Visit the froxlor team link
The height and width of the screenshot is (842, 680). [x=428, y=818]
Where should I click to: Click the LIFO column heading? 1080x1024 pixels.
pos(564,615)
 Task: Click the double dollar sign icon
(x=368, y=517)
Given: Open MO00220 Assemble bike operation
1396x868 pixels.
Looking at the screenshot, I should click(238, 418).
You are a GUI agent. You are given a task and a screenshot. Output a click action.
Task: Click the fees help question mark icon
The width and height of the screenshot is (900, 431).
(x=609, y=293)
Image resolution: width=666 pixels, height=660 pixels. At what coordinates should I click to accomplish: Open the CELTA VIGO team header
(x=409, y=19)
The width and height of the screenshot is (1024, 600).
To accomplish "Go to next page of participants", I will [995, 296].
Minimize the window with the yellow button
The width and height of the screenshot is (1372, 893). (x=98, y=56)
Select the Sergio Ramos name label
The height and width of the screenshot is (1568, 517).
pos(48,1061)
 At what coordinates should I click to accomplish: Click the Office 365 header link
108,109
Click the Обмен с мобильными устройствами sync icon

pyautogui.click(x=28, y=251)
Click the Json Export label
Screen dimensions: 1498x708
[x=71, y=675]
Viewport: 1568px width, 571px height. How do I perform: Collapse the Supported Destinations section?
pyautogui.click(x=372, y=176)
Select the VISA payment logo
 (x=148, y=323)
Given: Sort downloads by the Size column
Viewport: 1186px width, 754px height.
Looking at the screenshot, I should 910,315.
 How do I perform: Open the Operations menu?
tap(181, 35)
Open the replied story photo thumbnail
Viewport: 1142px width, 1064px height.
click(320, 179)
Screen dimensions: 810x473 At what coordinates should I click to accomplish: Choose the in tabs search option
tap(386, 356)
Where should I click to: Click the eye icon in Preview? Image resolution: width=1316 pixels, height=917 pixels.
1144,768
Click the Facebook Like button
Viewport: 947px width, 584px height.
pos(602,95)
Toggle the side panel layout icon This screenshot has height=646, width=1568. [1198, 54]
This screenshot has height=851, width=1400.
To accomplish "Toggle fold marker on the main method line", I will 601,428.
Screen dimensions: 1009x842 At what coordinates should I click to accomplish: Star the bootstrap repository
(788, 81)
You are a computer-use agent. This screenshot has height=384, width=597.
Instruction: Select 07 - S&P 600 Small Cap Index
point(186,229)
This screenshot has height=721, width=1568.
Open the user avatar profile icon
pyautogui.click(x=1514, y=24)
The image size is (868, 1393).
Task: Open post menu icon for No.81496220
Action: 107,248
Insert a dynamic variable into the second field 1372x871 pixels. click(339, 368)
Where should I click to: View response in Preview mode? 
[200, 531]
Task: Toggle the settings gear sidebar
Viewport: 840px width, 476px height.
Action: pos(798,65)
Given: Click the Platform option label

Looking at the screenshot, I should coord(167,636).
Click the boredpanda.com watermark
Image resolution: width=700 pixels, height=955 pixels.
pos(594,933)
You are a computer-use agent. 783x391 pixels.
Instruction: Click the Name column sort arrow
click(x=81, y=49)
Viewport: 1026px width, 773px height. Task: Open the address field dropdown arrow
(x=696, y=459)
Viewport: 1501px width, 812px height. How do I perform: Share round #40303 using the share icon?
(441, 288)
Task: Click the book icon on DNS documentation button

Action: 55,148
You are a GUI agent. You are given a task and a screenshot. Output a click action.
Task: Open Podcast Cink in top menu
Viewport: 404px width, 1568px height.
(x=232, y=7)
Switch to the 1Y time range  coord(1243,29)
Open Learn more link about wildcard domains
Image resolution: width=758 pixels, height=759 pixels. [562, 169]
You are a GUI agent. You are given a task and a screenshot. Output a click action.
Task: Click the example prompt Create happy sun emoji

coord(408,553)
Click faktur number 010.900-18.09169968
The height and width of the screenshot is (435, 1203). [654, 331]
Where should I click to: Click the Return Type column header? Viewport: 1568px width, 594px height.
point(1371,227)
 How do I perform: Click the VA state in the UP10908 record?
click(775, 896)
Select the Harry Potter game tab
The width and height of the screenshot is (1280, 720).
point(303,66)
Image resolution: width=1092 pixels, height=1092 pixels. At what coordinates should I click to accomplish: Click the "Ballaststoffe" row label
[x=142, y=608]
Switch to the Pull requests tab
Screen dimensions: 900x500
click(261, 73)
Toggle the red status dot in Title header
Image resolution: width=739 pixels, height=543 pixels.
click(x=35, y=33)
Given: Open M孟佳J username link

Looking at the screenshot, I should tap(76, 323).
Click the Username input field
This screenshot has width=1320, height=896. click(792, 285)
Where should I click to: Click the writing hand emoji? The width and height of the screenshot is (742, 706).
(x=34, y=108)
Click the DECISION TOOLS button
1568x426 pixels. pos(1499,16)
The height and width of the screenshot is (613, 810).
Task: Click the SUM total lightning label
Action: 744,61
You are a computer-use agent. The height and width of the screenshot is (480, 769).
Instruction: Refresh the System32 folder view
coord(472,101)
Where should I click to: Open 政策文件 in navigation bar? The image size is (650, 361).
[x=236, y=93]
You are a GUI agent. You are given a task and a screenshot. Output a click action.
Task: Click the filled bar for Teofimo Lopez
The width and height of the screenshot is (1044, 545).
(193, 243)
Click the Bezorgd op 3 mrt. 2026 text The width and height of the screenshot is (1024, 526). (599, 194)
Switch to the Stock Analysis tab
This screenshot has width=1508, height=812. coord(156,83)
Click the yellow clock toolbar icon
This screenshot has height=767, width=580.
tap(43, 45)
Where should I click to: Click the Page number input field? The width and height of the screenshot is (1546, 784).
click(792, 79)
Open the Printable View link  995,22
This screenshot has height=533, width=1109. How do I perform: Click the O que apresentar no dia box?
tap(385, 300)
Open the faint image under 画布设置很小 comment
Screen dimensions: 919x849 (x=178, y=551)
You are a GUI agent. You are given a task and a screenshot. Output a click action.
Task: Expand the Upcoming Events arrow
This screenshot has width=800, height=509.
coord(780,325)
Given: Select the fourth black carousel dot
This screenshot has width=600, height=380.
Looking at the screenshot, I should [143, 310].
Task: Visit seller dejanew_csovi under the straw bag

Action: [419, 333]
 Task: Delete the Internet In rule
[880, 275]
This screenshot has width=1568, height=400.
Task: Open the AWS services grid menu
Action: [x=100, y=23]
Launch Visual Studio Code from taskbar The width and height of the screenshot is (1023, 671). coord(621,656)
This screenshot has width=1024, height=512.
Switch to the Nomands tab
********************
**What the exercise asks**
Output the listing verbatim through the "Given: Open MO00220 Assemble bike operation" line.

**Answer area**
Visit the froxlor team link
The height and width of the screenshot is (842, 680). [x=428, y=818]
Where should I click to: Click the LIFO column heading? 1080x1024 pixels.
pos(564,615)
 Task: Click the double dollar sign icon
(x=368, y=517)
Given: Open MO00220 Assemble bike operation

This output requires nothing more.